▶ INPUT DATA
━━━━━━━━━━━━━━━━━━━━━━━━━━━━━━

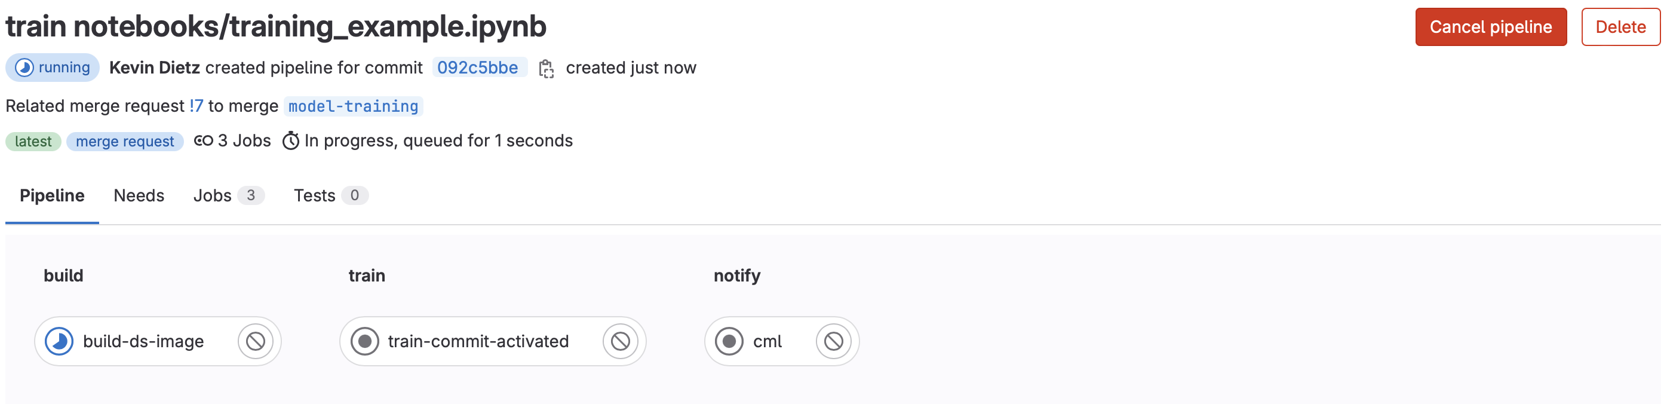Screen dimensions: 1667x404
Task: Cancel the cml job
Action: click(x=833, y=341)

━━━━━━━━━━━━━━━━━━━━━━━━━━━━━━

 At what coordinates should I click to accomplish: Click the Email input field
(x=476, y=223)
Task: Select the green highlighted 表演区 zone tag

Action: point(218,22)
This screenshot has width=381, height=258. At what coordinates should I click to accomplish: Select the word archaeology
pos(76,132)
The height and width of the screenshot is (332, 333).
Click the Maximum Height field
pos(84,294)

━━━━━━━━━━━━━━━━━━━━━━━━━━━━━━

▶ AIM OF THE TASK
Of the entries above, repeat exactly the lines from the line with "At what coordinates should I click to accomplish: Click" through the line with "The height and", both of them included.

▶ ANSWER SPACE
 At what coordinates should I click to accomplish: Click the Email input field
(x=476, y=223)
Task: Select the green highlighted 表演区 zone tag

Action: point(218,22)
This screenshot has width=381, height=258. At what coordinates should I click to accomplish: Select the word archaeology
pos(76,132)
The height and width of the screenshot is (332, 333).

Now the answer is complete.